**TO DO**
Answer these from the article on the iterative decomposition model:
1. How many dimensions does the vector representing each event have?
2. Which dataset supplies the training audio, and about how many hours of music does it represent?
3. To schedule a rendered event at the desired time, what is it convolved with?

**TEXT BLOCK**
Iterative Decomposition Model V3
Table of Contents
Iterative Decomposition V3 Model
This article covers the continuation of work I've been pursuing in the area of sparse, interpretable audio models.
Some previous iterations of this work:
All training and model code can be
found here.
Our goal is to decompose a musical audio signal into a small number of "events", roughly analogous to a musical score,
but carrying information about the resonant characteristics of the instrument being played, and the room it is being
played in. Each event is represented by a low-dimensional (32, in this case) vector and a time at which the event
occurs in the "score".
We seek to achieve this goal by iteratively guessing at the next-most informative event, removing it from the original
signal, and repeating the process, until no informative/interesting signal is remaining.
This is very similar to the matching pursuit algorithm, where we
repeatedly convolve an audio signal with a dictionary of audio atoms, picking the most highly-correlated atom at each
step, removing it, and the repeating the process until the norm of the original signal reaches some acceptable
threshold.
The Algorithm
In this work, we replace the convolution of a large dictionary of audio "atoms" with analysis via a "deep" neural
network, which uses an STFT transform followed by
cascading dilated convolutions
to efficiently analyze relatively long audio segments. At each iteration, it proposes an event vector and a
time-of-occurrence. This event is then rendered by an event-generator network and scheduled, by convolving the
rendered event with a dirac function (unit-valued spike) at the desired time. It is subtracted from the original audio
spectrogram[^1], and the process is repeated. During training, this process runs for a fixed number of steps, but it's possible
to imagine a modification whereby some other stopping condition is observed to improve efficiency.
The decoder makes some simple physics-based assumptions about the underlying signal, and uses convolutions with long
kernels to model the transfer functions of the instruments and the rooms in which they are performed.
The Training Process
We train the model on ~three-second segments of audio from the
MusicNet dataset, which represents approximately 33 hours of
public-domain classical music. We optimize the model via gradient descent using the following training objectives:
- An iterative reconstruction loss, which asks the model to maximize the energy it removes from the signal at each step
- A sparsity loss, which asks the model to minimize the l1 norm of the event vectors, ideally leading to a sparse (few event) solution
- An adversarial loss, which masks about 50% of events and asks a discriminator network (trained in parallel) to
judge them; this is intended to encourage the events to be independent and stand on their own as believable, musical
events.

**DATASET SECTION**
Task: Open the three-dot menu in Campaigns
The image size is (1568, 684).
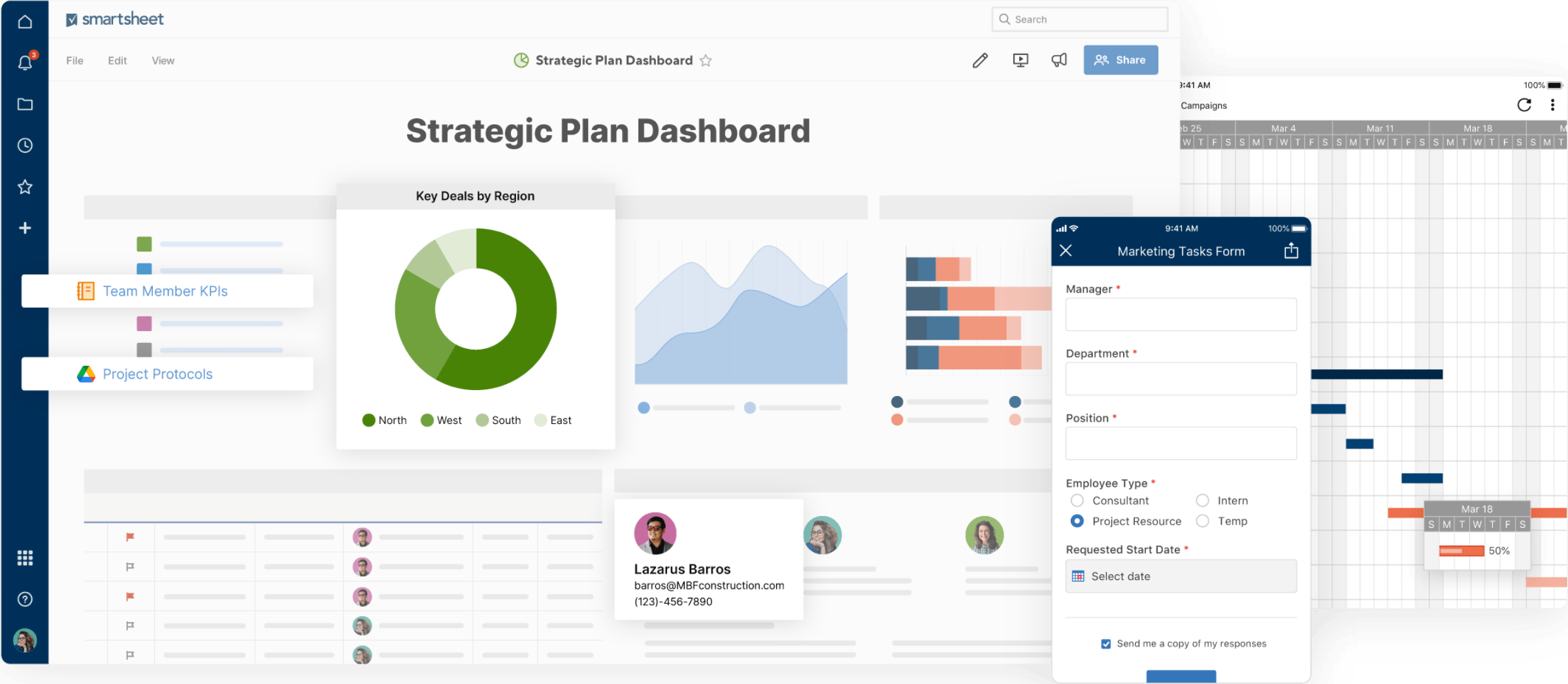Action: coord(1552,105)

**RESPONSE TO THE EXERCISE**
1. 32
2. MusicNet, about 33 hours
3. A dirac function (a unit-valued spike) at the desired time